Cambridge Service for Data Driven Discovery (CSD3): A Brief Guide

Registration

To use the computing and data services of CSD3, please first sign up this online application form (Raven login).

Notes:

"Service Level" choose "Non-paying (SL3) only"
"Compute Platforms" tick "Peta4-KNL" and "Wilkes2-GPU"
"dedicated nodes" tick "none"
SL2 resources

CSD3 Help Center

We can use this portal or email Stuart for help. They are very nice and helpful!

Log-in

To log-in you need to use Secure Shell (SSH).

For Linux/MacOSX/UNIX system, open a command window.
For Windows system, please download and use Putty or Windows Visual Studio Code.

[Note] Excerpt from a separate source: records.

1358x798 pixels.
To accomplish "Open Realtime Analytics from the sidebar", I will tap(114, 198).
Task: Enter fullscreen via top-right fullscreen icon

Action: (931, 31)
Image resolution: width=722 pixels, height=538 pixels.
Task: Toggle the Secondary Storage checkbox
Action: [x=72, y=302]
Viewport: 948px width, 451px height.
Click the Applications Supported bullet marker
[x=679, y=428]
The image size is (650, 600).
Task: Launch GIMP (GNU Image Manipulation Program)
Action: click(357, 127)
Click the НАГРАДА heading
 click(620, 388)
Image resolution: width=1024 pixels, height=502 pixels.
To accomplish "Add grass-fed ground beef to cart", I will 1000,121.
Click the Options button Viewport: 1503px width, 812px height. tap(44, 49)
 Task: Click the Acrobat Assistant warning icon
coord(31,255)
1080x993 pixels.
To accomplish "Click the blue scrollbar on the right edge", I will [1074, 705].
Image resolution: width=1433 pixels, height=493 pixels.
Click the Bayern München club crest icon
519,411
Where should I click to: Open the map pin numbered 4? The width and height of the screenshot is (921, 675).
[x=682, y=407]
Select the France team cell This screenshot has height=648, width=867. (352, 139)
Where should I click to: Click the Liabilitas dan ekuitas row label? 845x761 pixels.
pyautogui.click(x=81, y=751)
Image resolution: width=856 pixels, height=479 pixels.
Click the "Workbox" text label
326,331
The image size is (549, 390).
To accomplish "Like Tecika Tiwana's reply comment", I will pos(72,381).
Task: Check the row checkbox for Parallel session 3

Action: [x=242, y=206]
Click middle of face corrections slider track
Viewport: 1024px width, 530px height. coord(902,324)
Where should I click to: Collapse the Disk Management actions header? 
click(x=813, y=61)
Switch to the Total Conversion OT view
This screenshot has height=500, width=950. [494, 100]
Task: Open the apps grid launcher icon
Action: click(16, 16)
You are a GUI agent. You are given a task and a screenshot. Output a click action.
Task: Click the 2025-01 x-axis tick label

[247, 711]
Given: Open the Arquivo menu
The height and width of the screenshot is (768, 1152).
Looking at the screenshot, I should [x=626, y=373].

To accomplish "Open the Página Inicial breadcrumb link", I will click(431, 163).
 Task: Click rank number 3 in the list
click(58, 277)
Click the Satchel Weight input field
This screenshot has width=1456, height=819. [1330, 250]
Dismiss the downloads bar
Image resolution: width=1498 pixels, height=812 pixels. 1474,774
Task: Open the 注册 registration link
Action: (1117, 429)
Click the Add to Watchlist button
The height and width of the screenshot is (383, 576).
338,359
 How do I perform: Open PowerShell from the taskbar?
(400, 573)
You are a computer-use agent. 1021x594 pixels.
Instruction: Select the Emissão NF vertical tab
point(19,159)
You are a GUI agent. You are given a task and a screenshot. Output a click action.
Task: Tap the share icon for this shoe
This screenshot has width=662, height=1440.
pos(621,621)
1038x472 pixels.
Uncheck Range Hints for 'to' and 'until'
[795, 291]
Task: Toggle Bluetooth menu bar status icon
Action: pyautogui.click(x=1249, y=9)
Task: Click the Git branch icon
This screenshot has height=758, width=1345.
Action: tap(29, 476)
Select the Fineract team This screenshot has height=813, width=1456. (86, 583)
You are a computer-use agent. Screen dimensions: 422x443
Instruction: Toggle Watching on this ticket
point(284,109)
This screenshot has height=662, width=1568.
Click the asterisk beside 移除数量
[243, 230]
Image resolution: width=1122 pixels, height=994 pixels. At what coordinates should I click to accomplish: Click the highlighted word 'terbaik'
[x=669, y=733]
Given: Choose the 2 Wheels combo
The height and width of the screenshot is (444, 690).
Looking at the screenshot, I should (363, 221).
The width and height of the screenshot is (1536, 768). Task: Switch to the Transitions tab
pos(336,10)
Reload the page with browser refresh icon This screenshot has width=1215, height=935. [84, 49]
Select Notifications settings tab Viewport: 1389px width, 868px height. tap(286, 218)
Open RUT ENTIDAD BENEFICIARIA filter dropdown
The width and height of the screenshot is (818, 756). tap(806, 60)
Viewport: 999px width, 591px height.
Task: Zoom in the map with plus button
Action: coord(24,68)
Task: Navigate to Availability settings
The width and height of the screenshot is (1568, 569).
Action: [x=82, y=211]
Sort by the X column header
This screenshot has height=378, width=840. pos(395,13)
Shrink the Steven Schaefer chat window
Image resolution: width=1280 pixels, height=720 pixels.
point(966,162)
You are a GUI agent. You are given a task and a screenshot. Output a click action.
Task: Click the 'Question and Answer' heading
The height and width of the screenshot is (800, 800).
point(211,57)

There are several login nodes, depending on the cluster to use:

icelake

login-icelake.hpc.cam.ac.uk

(1) To access the Peta4-Skylake (CPU cluster) nodes, type ssh <username>@login-cpu.hpc.cam.ac.uk

Each Peta4-Skylake node has 32 CPU cores (2.6GHz), with 6GB per CPU (192GB total RAM) or 12GB per CPU (384GB total RAM).
Within the "slurm_submit" file, use #SBATCH -p skylake to access 6GB per CPU nodes, and use #SBATCH -p skylake-himem to access 12GB per CPU nodes.
Another partition on the CPU cluster is called cclake. Within the "slurm_submit" file, use #SBATCH -p cclake to access it.
If you want to access both skylake and cclake, use #SBATCH -p cclake,skylake
On Peta4-Skylake, SL1 and SL2 users are limited to 1280 cores in use at any one time (maximum walltime of 36 hours per job), and SL3 users are limited to 320 cores (maximum walltime of 12 hours per job per job).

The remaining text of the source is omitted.